Last month, China said it hoped eventually to see the US dollar replaced as the main global reserve currency by a basket of significant currencies and commodities. Zhou Xiaochuan, head of the central bank, argued that the current dollar-based system was too vulnerable to financial crises.

China has set up a series of swap arrangements with other central banks, including Argentina, South Korea, Indonesia, Malaysia and Belarus, through which it will make its currency available to the other countries if they run out of foreign exchange.

This week's initiative involves trade. China and Brazil are to begin talks on a scheme for bilateral trade to be settled in the renminbi and the real, rather than the dollar. Beijing has found a willing partner in the Brazilian government, which mixes conservatism in economic policy at home with developing worldist flourishes abroad.

Big changes will not happen quickly. The dollar's position is the result of powerful economic realities, not the decision of a room full of bureaucrats. But China is putting down some important long-term markers and all of a sudden, the dry arena of international financial arrangements has become loaded with the symbolism of economic power shifting from west to east.

China's language may be impeccably multilateral but the goal is to boost its position in international economic affairs and limit space for the US to do its own thing.

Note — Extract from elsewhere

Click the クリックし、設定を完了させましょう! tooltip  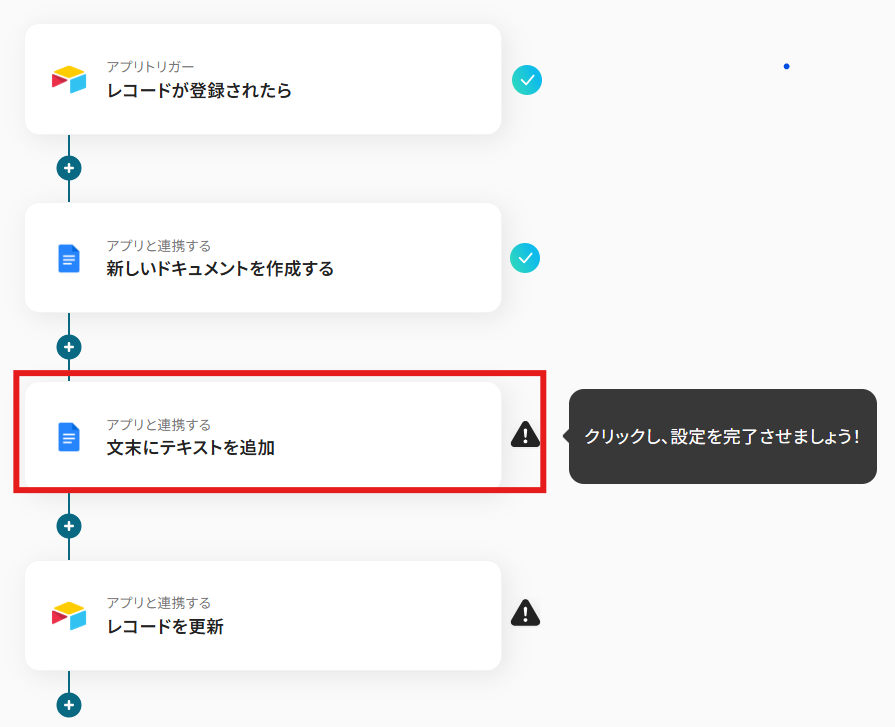point(723,437)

Yet the curious thing about China's attacks on the dominance of the dollar is just how much they are motivated by short-term, domestic politics. And in the process, the really important questions about China's growth model and its future role are being pushed to one side.

The government has been stung by domestic criticism of its $2,000bn (€1,440bn, £1,250bn) in foreign exchange reserves, about 70 per cent of which are invested in US government securities.

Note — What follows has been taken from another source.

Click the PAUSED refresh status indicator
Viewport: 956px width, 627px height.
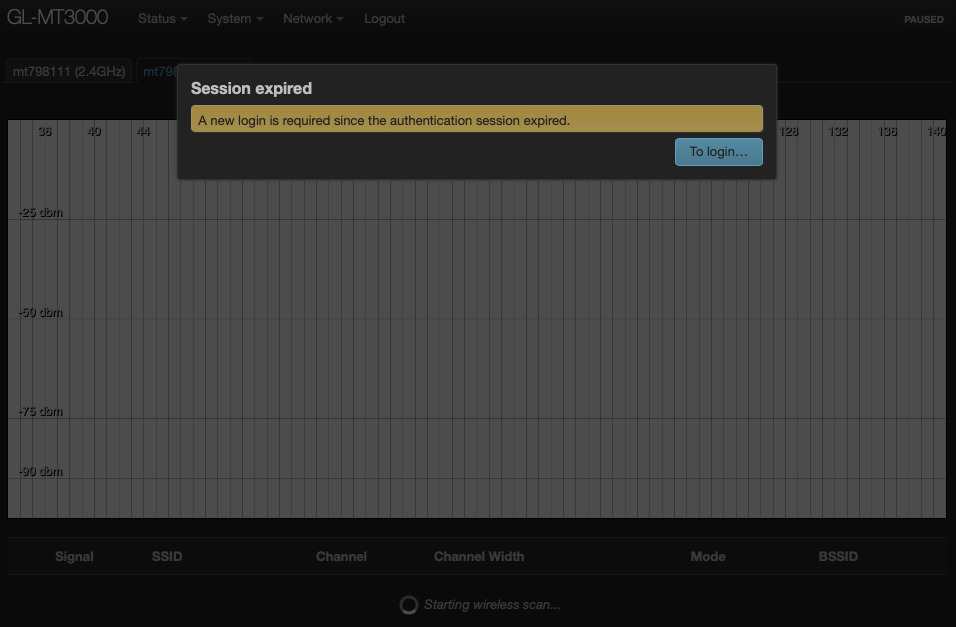point(923,20)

Why is a country that is still poor, people are increasingly asking, lending so much money to a rich country – especially when officials warn constantly about a possible slump in the dollar. Beijing has also reacted angrily to anyone who suggests its huge build-up in foreign currency reserves contributed to the orgy of liquidity in global financial markets.

Some of the outrage is understandable – who does not believe that profligacy in the US was at the heart of the crisis? Yet China's huge exposure to the dollar is partly a trap of its own making.

If the Chinese currency had appreciated more rapidly in recent years, the economy might not have experienced such turbo-charged growth rates, but its reserves would not have exploded so quickly and the much-needed shift to domestic demand would be more advanced.

It is all very well for Beijing to criticise irresponsible behaviour in the US, but for China to run a current account surplus of 8-9 per cent of gross domestic product, someone on the other side of the ledger must be running big deficits.

If China wants a bigger international role for its currency, it will have to make other difficult shifts. For a start, the renminbi is not yet fully convertible and there are still a battery of restrictions on bringing funds in and out of the country. Why would a Brazilian exporter to China choose to be paid in renminbi, when the dollar is so much easier to trade and hedge against?

China's international leverage would also be enhanced if it could lend money overseas in its own currency– to the US, for instance. But until China has a deep and open bond market where interest rates are set by the market and not the government, there will be only limited takers for such renminbi assets.

There are plenty of reasons for China to be cautious about such changes – after all, the financial crisis is unlikely to have made Beijing more comfortable about lifting its capital controls.

But if China really does want to promote the renminbi and reduce the space for US economic unilateralism, it is these questions – and not toothless agreements about using the renminbi for bilateral trade – that it needs to address.